I'm feeling like we've reached a little better understanding of what we each do, even if some were rude and others were bickering. I agree, we need a meeting of the minds with the patient safety issues really being addressed.
So I must say that I'm glad the OP started this thread and we had an opportunity to lay out some of the things we face on a daily basis.
Maybe the solution is when hiring a bed coordinator, or training a bed coordinator, that nurse should spend a few weeks on the floor/er/icu, so that they would be more well versed when it comes to bed allocation and the time constraints each unit faces. Sometimes it's just ''fill in the hole'', not taking into account the acuity of the patients, and the specific unit's staffing. This leads to chaos and aggravation not only to the patient and their families, but also to the staff. Admitting should also be inserviced by nurses on the particular unit they come from so that they can work efficiently on placing the patients but at the same time create a balance where everyone could work together.
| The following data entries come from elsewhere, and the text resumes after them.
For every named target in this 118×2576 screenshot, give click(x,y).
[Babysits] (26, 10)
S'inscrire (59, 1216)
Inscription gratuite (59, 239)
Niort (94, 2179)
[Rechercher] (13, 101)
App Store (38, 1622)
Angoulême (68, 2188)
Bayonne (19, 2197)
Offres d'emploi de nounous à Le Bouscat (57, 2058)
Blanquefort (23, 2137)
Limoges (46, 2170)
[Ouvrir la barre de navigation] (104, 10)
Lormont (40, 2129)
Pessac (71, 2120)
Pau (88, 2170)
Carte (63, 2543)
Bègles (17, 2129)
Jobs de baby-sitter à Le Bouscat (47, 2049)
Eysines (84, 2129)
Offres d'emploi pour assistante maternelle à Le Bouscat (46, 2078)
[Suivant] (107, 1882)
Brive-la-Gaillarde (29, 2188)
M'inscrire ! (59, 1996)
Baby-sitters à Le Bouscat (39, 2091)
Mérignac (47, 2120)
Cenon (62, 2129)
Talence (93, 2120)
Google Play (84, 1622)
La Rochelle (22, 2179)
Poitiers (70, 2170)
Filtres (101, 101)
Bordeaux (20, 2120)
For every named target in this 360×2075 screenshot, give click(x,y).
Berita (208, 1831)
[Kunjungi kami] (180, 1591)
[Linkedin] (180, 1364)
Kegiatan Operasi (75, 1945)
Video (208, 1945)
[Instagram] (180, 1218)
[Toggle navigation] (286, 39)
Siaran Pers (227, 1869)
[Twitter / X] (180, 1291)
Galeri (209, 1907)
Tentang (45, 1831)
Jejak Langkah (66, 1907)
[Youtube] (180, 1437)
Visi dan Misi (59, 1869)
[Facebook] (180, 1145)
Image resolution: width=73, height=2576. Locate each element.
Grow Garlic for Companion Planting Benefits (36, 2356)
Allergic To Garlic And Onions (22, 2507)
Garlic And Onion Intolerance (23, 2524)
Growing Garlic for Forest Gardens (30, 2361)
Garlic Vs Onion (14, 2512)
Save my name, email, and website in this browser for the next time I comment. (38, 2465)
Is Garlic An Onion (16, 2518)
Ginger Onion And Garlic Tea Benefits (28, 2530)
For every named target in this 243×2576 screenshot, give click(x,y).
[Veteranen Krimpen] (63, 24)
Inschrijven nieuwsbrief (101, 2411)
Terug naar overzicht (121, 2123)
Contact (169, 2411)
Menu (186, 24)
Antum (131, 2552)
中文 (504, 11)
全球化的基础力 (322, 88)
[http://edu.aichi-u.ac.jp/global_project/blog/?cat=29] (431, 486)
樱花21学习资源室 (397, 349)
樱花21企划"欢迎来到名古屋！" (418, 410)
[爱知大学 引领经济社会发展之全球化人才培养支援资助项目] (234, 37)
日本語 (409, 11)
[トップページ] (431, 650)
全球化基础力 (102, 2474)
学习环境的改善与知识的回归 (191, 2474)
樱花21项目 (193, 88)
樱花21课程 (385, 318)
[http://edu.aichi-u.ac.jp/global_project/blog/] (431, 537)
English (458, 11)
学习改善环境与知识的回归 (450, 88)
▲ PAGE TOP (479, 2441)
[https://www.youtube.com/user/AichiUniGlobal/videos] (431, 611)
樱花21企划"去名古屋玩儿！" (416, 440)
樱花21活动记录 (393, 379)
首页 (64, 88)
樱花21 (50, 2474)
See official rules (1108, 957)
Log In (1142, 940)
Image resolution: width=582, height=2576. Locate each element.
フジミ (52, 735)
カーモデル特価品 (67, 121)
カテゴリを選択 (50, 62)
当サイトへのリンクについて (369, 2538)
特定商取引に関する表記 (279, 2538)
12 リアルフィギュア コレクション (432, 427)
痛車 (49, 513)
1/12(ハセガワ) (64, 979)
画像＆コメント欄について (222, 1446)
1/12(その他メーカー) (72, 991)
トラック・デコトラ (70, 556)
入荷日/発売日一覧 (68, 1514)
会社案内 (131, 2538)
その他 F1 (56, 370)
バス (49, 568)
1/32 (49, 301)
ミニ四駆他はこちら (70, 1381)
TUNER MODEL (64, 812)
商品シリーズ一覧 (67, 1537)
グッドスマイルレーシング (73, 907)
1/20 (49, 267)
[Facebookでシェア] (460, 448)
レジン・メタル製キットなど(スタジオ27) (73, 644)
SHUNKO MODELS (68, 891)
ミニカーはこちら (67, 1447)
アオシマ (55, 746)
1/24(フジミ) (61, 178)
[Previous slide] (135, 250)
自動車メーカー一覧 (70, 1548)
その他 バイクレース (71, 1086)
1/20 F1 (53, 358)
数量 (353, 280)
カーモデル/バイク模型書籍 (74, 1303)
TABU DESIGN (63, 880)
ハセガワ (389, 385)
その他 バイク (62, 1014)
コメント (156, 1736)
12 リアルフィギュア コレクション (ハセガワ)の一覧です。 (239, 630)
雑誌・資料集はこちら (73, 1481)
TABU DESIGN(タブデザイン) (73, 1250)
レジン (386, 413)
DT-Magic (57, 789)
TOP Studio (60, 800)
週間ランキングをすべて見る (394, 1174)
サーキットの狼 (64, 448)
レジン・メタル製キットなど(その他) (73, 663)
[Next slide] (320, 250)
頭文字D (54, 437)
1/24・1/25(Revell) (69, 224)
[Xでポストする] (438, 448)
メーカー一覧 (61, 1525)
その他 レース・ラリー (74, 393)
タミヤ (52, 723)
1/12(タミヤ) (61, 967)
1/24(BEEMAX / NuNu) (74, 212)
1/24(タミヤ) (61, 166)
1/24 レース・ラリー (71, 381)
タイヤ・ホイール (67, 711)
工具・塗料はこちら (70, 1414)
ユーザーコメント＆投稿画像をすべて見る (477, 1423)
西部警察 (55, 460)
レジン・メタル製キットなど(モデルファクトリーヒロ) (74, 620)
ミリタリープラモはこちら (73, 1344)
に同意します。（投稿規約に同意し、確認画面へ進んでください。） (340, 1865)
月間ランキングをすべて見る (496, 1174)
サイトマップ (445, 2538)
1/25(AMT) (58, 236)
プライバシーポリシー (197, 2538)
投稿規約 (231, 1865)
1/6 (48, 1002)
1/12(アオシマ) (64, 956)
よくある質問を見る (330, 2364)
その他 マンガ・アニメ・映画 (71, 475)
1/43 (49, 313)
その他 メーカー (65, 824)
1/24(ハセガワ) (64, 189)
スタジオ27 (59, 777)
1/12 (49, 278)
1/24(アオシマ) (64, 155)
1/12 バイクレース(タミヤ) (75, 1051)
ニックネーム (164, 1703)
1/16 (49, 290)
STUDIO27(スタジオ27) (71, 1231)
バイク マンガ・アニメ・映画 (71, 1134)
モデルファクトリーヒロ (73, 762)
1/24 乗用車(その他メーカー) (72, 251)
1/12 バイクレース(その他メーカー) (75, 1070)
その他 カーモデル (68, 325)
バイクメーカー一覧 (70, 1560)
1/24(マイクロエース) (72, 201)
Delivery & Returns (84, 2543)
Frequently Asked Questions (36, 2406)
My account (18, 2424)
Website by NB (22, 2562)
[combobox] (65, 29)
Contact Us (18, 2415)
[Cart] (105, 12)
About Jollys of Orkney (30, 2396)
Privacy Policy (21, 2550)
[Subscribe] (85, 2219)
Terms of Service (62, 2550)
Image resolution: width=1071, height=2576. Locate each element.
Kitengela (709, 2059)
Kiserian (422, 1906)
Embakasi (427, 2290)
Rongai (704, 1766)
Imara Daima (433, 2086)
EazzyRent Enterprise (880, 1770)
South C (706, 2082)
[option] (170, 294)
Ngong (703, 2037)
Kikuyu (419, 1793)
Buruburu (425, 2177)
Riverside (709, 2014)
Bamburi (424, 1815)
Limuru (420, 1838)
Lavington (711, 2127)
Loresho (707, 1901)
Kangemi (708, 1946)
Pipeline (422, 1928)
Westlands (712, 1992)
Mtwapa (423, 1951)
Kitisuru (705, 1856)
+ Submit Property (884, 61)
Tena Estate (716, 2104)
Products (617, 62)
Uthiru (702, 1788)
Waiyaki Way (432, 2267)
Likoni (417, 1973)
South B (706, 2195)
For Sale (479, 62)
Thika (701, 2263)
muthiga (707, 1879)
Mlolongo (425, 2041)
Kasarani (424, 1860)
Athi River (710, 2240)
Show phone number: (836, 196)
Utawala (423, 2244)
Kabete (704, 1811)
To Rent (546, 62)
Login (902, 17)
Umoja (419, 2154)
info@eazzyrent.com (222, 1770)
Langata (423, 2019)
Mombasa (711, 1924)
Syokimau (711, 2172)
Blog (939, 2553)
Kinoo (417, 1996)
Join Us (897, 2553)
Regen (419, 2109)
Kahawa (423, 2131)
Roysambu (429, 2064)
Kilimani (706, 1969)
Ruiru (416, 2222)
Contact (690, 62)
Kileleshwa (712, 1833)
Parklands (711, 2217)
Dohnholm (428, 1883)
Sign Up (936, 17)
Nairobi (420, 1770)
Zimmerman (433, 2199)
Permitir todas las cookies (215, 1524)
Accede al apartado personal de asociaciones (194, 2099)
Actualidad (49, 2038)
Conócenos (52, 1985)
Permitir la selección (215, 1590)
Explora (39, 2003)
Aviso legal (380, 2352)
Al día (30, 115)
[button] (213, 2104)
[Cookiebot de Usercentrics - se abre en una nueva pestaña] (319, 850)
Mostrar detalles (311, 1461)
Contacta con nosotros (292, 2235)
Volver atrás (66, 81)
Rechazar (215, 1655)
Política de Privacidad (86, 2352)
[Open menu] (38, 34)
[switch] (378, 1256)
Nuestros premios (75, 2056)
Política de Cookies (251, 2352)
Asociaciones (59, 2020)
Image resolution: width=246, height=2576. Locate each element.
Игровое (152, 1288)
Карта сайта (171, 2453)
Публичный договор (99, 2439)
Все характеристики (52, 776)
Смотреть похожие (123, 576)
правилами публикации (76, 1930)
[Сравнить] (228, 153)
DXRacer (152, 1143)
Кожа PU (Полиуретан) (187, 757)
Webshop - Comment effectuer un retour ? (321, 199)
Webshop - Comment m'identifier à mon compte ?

I wouldn't say there is a specific person who says "now is the time the pt can go to the floor". It's more like a process. The ER doc is ready for them to go as soon as the consulting physician says they are accepting the pt. In our hospital, the admitting doc calls the bed manager/admissions office and they assign the bed. So at that point you could technically call report, but there may be some stat orders added on that have to be done prior to admission which need to be included in report. So basically, the biggest factor is the bed manager because without that you don't know who to call report to. The primary nurse is the the one making sure all of this stuff gets done, so as soon as all the admit paperwork and orders are done the pt is ready to be transferred. The charge nurse is usually coming around and checking on how much longer the pt will be there, and sometimes will call report and help get everything done so the pt can get out of the ER, because they want that bed for another pt.
PS I'm still trying to figure out: who exactly IS the person who decides when a patient goes to the floor? The ER doc? Or the patient's attending? If not the nurse, then would it be the ER Charge?